Dès sa première diffusion en 1999, la série Les Sopranos a immédiatement révolutionné la façon de produire, regarder et percevoir une série de télévision. Son créateur, David Chase, a fait de cette série HBO l'une des plus grandes de toute l'histoire avec notamment sa manière d'introduire Tony, un chef mafieux du New Jersey tiraillé entre la gestion de son empire et la dégradation de sa santé mentale.

Une introduction historique de la part de la série Les Sopranos

Le premier épisode de la série Les Sopranos est sans doute l'un des plus grands de l'histoire de la télévision, présentant aux téléspectateurs le personnage complexe d'un chef mafieux. L'épisode s'ouvre sur la première rencontre de Tony avec le Dr Melfi, suite à une crise de panique. Ils discutent alors des tenants et aboutissants de sa vie personnelle et professionnelle. Désespéré de préserver sa famille, il utilise ces séances pour comprendre ses échecs et tenter de concilier l'homme qu'on lui a appris à être avec celui qu'il est réellement.

Dès le départ, il est clair que ce personnage central de la série Les Sopranos est une représentation particulière de l'archétype du chef de mafia. Au milieu de l'épisode, il se tourne vers le Dr Melfi et lui demande : « Qu'est-il arrivé à Gary Cooper ? Le type fort et silencieux ? » Cette question directe révèle son deuil d'un homme disparu. En évoquant Gary Cooper, un héros américain qui laissait rarement transparaître sa vulnérabilité, Tony se compare à un idéal de masculinité : franc, indépendant et, en théorie, inébranlable.

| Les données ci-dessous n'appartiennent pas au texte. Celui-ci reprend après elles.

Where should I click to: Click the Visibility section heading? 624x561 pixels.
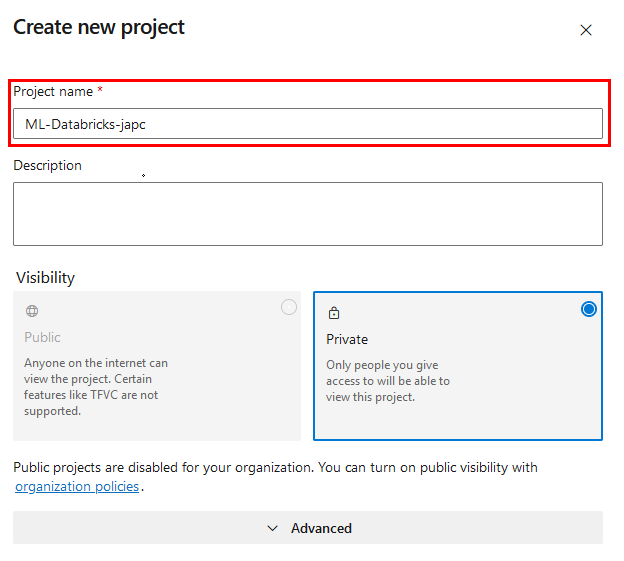coord(45,277)
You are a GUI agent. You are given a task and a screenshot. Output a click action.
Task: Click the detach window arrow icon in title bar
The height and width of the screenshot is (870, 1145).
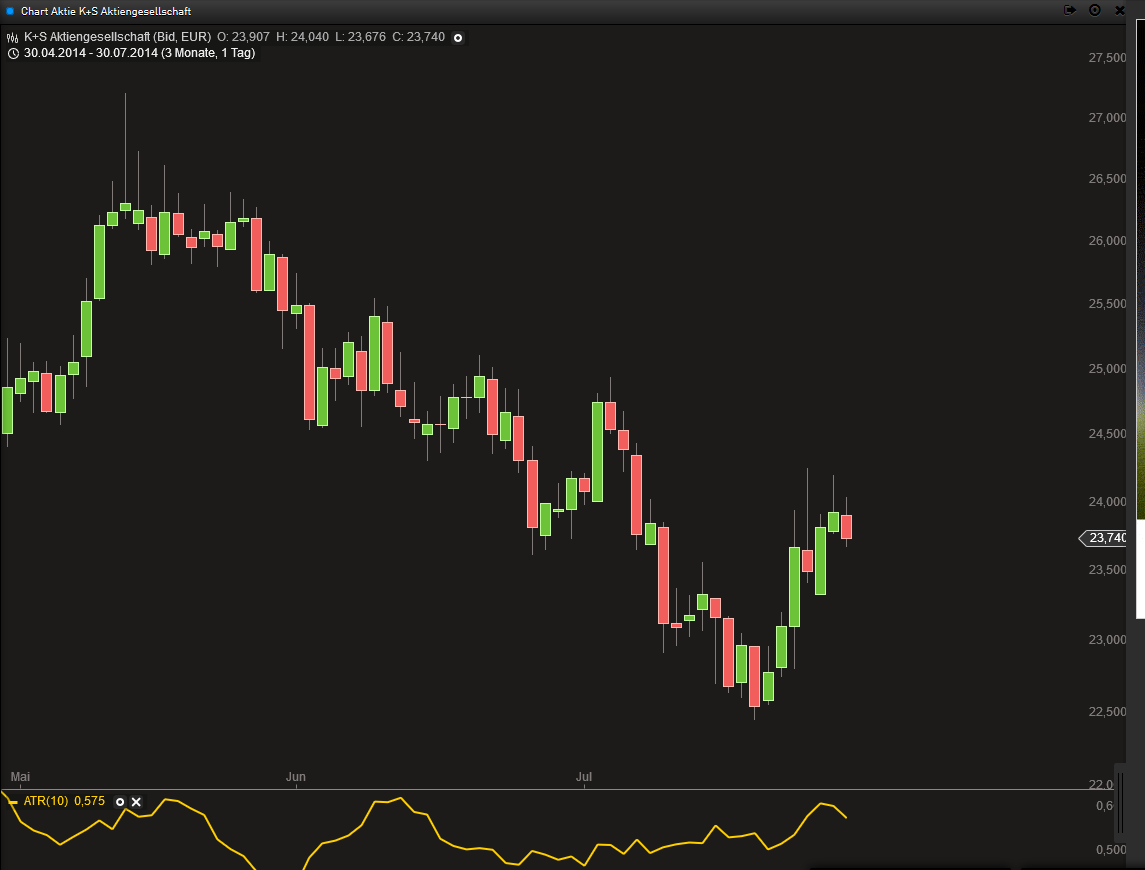(x=1070, y=10)
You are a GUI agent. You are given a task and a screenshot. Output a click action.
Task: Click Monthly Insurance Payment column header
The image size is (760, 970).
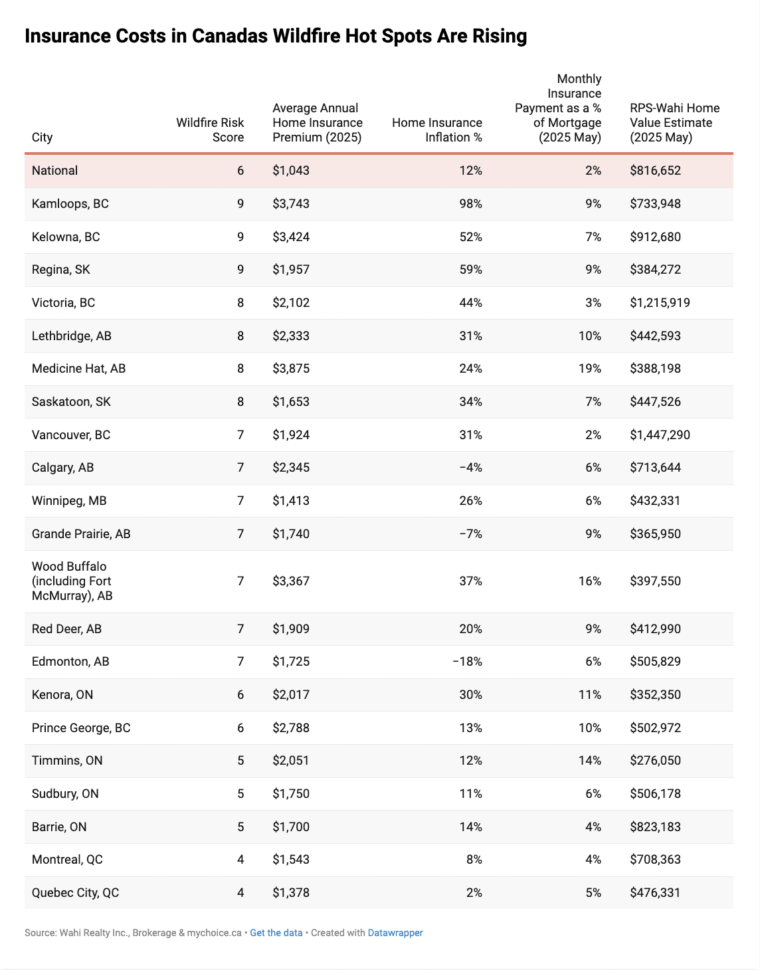(x=558, y=108)
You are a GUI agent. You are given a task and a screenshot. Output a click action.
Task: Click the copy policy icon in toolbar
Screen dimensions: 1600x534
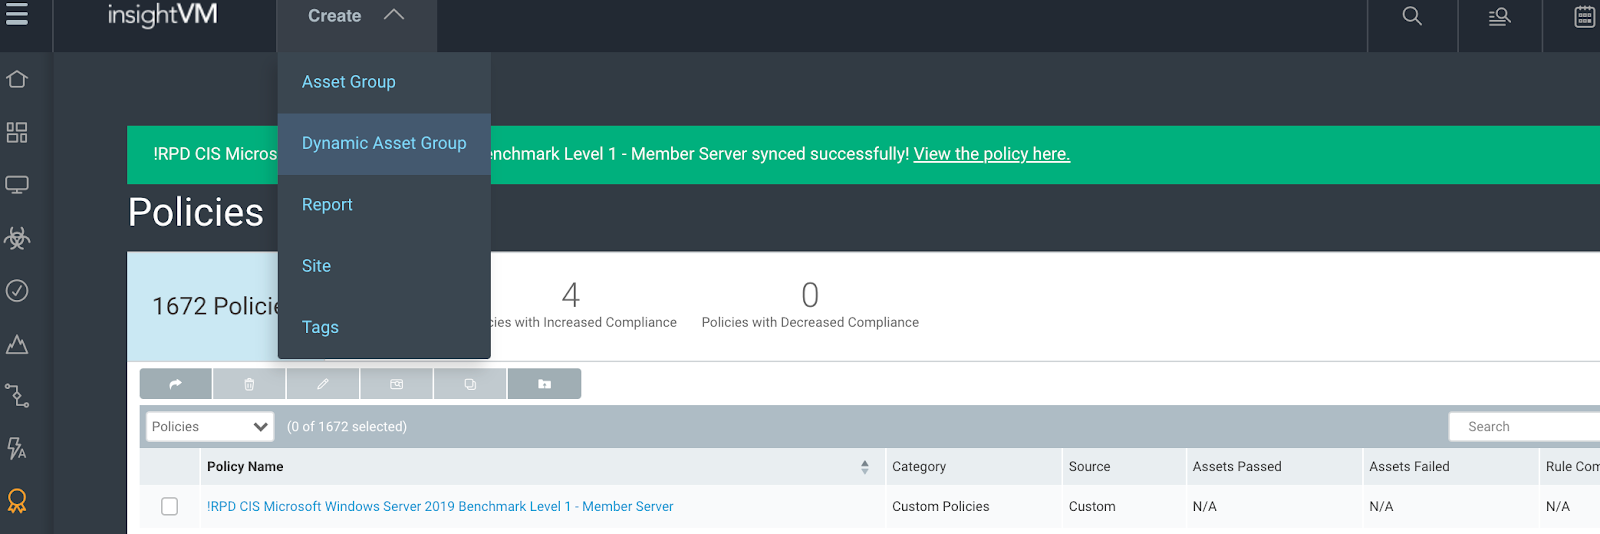tap(470, 384)
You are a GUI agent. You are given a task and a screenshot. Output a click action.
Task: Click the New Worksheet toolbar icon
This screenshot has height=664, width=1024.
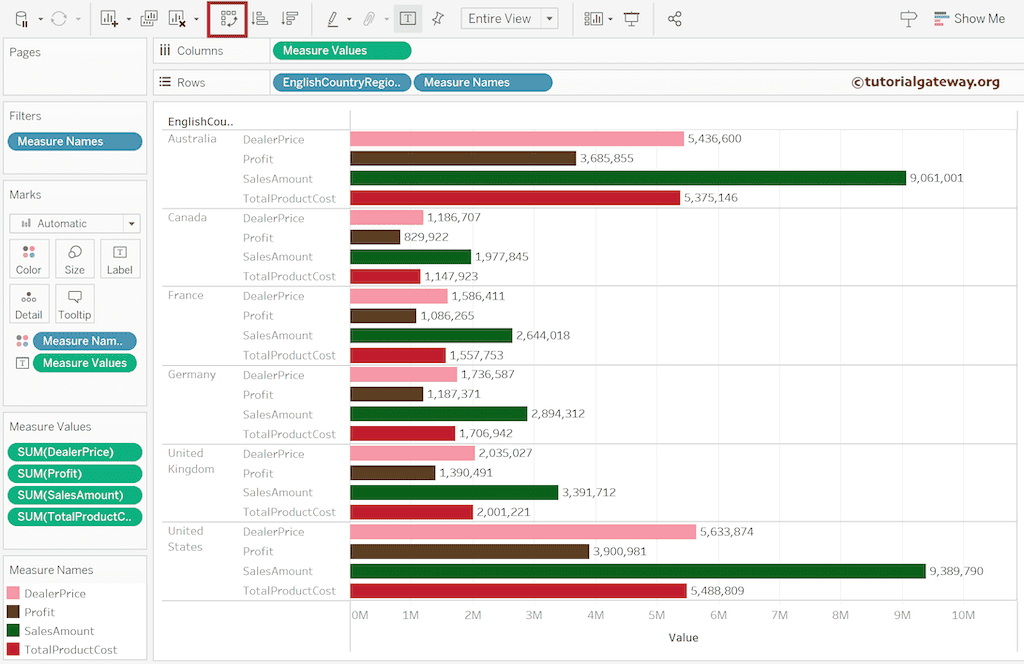point(109,18)
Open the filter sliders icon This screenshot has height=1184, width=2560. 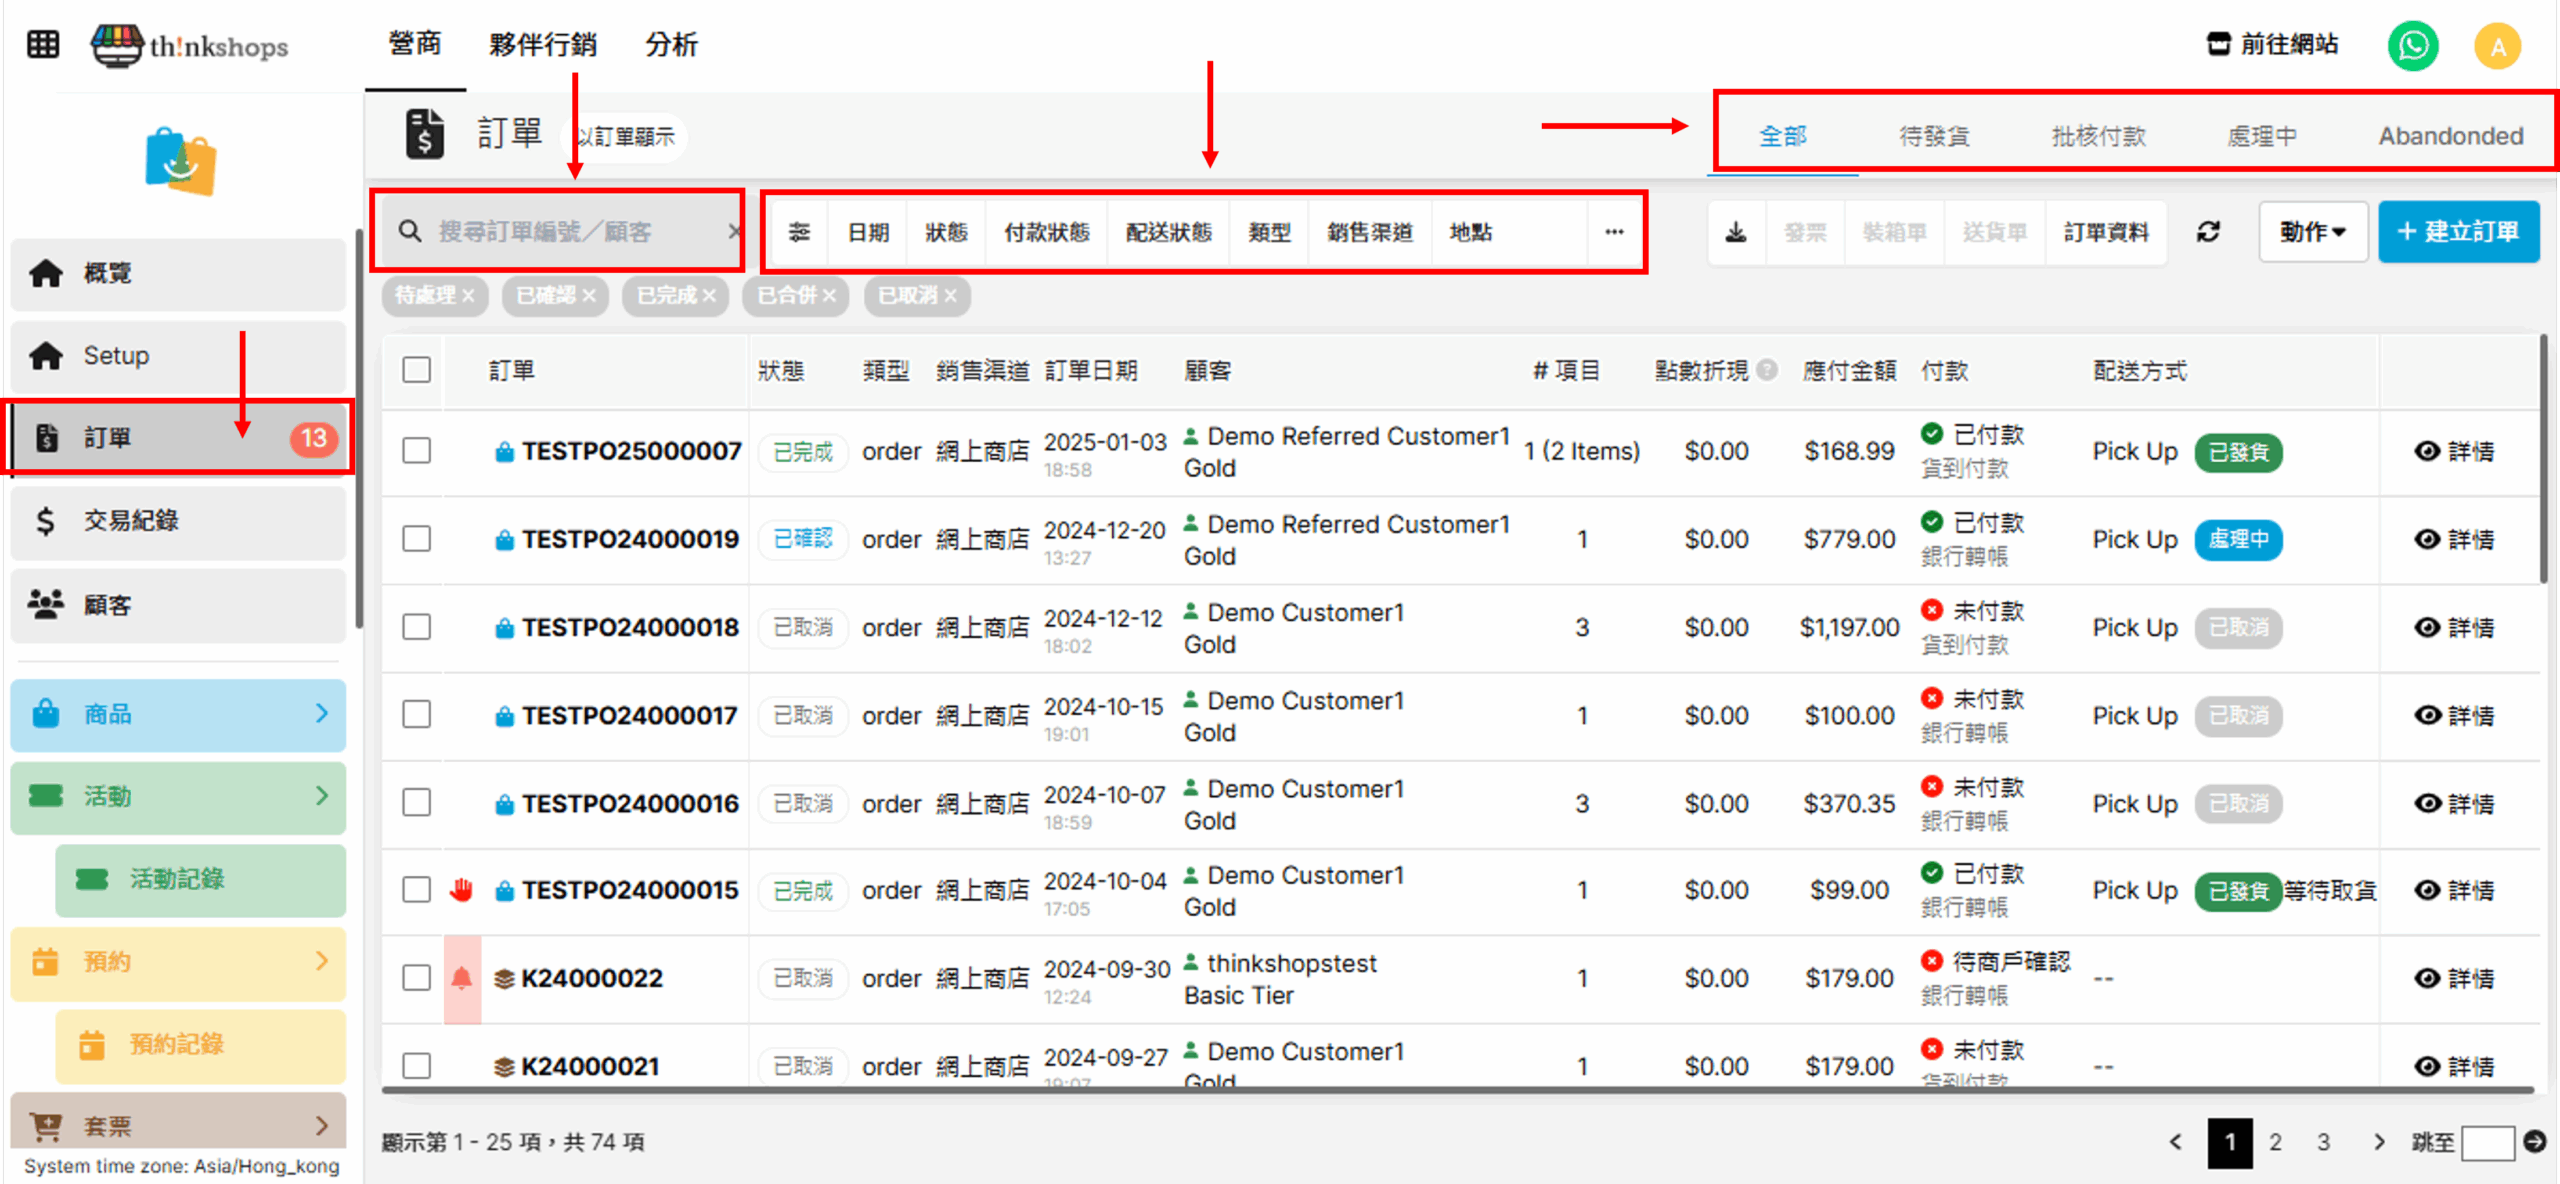coord(799,232)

En citant Gary Cooper, Tony illustre ainsi l'impossibilité d'atteindre cet idéal. Cette réplique constitue le thème central de la série Les Sopranos, mettant en scène un homme tiraillé entre les attentes de la masculinité traditionnelle et la réalité de ses faiblesses. Elle donne le ton à une série qui traite autant du déclin des idéaux américains classiques que des tourments personnels d'un chef mafieux.

Un chef d'œuvre de narration qui a marqué l'histoire

Le choix de David Chase de centrer le tout premier épisode de la série Les Sopranos sur une séance de thérapie était judicieux, offrant aux spectateurs de multiples perspectives sur l'histoire. Au lieu de tout voir uniquement à travers le regard de Tony, nous découvrons ce qui se passe réellement, par opposition à l'image que Tony projette au monde extérieur.

La série Les Sopranos offre une vision plutôt sombre du rêve américain, thème central dans les séries autour de la mafia italo-américaine, à l'instar de l'ouverture du Parrain, où Bonasera se tourne vers Don Vito Corleone après avoir été déçu par la société. Tony exprime d'ailleurs souvent des réflexions similaires, affirmant que le bon vieux temps est révolu, que la société se désagrège, et citant même des statistiques comme « dix-huit millions d'Américains souffrent de dépression clinique » tout en s'interrogeant à voix haute sur le sort du pays.

Plus de vingt ans après, ces observations et la série Les Sopranos restent toujours autant d'actualité. Le sentiment de déclin générationnel transparaît dans la session de thérapie de Tony. En mettant l'accent sur cette peur sociétale persistante, David Chase captive le public et lui confère une dimension personnelle pour Tony.